The Unexplained Poll Discrepancy
Steven F. Freeman
stfreema@sas.upenn.edu
December 29, 2004
Most Americans who listened to radio or surfed the internet on election day this year sat down to watch the evening television coverage thinking John Kerry won the election. Exit polls showed him ahead in nearly every battleground state, in many cases by sizable margins. Although preelection day polls indicated the race dead even or Bush slightly ahead, two factors seemed to explain Kerry’s edge: turnout was very high, good news for Democrats, and, as in every USpresidential election with an incumbent over the past quarter-century, undecided voters broke heavily toward the challenger.
But then, in key state after key state, counts showed very different numbers than the polls predicted; and the differentials were all in the same direction. The first shaded column in Table 1.1 shows the differential between the major candidates’ predicted (exit poll) percentages of the vote; the next shaded column shows the differential between their tallied percentages of the vote. The final shaded column reveals the “shift.” In ten of the eleven consensus battleground states,the tallied margin differs from the predicted margin, and in every one, the shift favors Bush.

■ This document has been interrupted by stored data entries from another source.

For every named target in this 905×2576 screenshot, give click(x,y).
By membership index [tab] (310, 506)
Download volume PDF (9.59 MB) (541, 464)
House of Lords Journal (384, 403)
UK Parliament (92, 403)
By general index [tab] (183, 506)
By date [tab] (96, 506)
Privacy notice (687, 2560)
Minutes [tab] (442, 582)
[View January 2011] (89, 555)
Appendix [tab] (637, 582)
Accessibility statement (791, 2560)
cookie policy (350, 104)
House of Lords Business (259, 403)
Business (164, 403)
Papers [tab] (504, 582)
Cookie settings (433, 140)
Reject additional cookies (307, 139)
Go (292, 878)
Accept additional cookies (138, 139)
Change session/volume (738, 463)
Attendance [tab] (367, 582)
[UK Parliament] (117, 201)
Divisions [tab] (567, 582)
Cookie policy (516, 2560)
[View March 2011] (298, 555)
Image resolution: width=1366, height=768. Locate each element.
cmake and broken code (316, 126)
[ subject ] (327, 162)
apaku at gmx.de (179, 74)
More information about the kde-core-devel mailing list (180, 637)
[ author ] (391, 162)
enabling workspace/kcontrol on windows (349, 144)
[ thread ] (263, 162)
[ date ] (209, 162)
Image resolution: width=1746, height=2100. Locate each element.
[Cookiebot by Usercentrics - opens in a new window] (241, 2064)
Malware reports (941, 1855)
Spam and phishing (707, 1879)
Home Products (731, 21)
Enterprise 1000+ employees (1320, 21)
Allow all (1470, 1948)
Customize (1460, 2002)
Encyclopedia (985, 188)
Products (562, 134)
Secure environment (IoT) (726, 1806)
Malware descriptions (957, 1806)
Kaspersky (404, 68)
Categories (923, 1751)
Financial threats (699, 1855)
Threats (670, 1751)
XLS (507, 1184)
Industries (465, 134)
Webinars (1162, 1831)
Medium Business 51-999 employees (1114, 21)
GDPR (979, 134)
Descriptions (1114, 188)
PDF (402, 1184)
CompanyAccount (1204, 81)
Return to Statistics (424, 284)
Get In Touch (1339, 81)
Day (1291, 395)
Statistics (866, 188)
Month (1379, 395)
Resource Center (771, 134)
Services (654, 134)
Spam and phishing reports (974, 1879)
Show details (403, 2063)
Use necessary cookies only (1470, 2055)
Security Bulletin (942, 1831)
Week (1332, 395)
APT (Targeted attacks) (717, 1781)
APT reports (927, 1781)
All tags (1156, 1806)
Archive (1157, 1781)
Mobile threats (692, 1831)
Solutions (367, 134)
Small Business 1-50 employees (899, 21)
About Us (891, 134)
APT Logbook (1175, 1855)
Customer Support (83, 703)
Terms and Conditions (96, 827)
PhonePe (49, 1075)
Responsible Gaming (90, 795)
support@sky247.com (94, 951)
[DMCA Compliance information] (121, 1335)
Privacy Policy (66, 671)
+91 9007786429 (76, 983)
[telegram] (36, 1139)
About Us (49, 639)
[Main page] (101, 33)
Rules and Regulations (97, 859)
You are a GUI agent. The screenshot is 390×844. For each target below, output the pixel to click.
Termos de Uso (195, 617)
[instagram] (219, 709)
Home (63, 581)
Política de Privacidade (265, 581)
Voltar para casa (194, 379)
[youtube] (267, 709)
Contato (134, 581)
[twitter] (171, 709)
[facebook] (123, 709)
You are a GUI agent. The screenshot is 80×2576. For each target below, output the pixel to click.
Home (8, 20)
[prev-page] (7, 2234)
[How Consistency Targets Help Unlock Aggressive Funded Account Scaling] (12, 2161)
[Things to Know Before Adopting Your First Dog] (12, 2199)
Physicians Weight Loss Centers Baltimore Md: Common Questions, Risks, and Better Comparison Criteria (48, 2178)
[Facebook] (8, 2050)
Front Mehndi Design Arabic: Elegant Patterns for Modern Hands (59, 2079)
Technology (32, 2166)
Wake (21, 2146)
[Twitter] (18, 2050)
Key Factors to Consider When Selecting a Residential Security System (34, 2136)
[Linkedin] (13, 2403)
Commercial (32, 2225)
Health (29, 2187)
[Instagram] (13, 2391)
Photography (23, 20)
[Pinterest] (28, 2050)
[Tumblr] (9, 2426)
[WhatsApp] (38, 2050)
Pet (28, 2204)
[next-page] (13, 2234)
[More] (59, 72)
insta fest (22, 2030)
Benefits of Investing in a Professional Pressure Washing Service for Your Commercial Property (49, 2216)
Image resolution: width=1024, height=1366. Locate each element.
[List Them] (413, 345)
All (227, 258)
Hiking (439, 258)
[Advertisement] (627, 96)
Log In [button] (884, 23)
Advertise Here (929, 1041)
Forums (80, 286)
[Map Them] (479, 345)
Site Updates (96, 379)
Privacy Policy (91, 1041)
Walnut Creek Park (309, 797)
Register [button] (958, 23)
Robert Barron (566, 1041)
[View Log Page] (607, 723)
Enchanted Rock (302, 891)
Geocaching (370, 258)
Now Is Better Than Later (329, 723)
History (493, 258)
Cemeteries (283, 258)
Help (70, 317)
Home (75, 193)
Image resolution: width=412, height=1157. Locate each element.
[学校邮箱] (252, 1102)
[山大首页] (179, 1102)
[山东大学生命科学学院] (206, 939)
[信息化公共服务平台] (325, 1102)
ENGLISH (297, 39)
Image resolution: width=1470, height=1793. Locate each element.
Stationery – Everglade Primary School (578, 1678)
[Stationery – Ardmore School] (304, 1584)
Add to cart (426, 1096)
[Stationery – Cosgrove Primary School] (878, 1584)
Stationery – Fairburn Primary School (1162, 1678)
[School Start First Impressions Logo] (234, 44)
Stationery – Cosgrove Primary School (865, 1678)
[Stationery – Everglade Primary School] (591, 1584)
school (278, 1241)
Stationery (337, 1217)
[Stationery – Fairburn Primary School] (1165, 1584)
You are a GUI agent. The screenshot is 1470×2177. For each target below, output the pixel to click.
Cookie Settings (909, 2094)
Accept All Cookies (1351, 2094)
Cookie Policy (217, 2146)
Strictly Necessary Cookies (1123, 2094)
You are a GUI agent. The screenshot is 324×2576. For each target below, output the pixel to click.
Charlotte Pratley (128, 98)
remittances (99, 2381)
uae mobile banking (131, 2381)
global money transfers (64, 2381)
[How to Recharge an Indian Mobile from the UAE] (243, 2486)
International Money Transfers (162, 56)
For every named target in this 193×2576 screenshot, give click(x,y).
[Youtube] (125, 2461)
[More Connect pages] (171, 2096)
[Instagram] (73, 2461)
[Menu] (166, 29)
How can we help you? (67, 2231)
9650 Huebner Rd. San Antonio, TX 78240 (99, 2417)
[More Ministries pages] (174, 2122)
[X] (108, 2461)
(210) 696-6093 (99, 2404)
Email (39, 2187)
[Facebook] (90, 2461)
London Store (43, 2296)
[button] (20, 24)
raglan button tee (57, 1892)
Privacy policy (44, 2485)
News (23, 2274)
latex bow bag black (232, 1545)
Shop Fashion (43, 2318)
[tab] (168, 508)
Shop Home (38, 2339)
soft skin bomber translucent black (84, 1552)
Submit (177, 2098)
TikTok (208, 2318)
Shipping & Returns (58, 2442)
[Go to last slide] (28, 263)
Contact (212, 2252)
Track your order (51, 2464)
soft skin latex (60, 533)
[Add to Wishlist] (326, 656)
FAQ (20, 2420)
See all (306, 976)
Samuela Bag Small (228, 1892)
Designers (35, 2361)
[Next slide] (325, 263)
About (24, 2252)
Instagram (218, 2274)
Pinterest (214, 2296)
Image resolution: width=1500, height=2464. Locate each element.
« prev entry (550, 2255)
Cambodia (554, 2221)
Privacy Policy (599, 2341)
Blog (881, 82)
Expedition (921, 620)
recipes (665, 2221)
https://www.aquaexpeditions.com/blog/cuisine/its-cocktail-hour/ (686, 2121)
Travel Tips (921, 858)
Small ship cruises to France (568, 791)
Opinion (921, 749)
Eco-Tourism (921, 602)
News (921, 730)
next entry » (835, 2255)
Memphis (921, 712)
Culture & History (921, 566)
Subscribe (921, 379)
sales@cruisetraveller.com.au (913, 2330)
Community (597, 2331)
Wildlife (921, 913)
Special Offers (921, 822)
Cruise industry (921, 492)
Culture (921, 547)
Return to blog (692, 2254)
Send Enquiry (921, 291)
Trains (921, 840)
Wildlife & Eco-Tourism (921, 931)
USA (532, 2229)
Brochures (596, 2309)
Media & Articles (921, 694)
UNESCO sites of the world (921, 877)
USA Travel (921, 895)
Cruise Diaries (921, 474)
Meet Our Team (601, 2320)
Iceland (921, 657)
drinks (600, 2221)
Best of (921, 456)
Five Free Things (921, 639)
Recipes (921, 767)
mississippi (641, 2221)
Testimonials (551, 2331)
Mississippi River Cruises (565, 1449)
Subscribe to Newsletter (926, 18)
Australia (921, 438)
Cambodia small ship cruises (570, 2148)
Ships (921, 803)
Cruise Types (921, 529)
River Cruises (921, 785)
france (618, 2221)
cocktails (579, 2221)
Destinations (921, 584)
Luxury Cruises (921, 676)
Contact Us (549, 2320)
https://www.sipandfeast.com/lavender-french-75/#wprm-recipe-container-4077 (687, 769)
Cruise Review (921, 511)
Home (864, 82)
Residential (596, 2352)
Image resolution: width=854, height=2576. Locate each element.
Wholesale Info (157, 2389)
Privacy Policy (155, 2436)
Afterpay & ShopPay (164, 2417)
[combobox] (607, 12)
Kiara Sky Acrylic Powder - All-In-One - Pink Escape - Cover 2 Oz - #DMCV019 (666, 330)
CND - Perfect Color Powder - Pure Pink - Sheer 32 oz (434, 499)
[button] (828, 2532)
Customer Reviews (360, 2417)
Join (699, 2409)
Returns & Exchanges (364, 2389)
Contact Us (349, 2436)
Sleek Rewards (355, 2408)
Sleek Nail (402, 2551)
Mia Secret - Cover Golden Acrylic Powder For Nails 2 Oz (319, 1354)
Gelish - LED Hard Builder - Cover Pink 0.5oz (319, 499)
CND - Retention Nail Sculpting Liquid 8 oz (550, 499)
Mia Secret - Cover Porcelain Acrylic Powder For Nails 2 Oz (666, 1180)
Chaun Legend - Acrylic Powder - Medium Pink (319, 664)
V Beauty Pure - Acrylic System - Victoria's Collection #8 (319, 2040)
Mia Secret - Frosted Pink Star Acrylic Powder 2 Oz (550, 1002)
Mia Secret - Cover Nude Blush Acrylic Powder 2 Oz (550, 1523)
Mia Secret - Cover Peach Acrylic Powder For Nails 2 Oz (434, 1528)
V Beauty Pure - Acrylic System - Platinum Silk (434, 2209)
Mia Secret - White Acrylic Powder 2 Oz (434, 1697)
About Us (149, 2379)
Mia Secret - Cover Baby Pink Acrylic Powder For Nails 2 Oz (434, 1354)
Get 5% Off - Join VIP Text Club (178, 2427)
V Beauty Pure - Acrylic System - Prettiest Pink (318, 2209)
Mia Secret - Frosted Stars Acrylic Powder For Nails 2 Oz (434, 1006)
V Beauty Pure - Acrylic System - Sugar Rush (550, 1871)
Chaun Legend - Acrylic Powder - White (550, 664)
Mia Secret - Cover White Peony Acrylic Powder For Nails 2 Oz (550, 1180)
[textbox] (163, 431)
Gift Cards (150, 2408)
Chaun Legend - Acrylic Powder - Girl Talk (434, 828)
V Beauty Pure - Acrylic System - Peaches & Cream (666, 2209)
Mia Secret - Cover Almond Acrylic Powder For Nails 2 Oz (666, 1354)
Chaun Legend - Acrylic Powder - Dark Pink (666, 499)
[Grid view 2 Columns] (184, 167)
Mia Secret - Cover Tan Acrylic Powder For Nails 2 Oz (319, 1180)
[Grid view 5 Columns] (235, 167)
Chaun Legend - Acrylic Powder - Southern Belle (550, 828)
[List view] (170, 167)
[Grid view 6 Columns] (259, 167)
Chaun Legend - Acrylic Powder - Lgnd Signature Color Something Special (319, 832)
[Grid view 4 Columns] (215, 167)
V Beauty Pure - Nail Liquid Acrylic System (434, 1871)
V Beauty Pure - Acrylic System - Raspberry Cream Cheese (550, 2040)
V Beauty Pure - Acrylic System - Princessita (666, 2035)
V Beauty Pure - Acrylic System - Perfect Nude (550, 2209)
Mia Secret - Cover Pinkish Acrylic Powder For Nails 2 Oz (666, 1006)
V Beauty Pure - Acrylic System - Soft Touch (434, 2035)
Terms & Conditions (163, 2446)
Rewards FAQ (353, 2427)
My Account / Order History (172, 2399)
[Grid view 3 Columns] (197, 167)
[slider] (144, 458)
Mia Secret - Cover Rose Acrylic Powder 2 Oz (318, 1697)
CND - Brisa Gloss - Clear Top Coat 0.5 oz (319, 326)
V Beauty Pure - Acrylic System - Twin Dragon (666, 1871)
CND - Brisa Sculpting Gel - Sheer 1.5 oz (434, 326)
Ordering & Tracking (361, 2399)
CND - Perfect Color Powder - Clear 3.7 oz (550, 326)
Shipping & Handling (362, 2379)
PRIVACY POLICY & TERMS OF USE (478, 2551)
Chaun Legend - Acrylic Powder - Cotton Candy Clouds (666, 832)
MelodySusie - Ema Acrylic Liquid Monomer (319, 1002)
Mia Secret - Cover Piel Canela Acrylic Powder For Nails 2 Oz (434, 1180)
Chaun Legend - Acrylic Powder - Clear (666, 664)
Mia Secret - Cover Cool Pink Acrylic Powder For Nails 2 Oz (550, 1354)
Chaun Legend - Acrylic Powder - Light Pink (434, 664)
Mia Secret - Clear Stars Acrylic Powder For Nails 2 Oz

The media have largely ignored this discrepancy (although the blogosphere has been abuzz), suggesting either that the polls were flawed, or that the differential was within normal sampling error, a statistical anomaly, or could otherwise be easily explained away. In this report, I examine the validity of exit poll data, sampling error, the likelihood of statistical anomaly, and other explanations thus far offered to explain this discrepancy.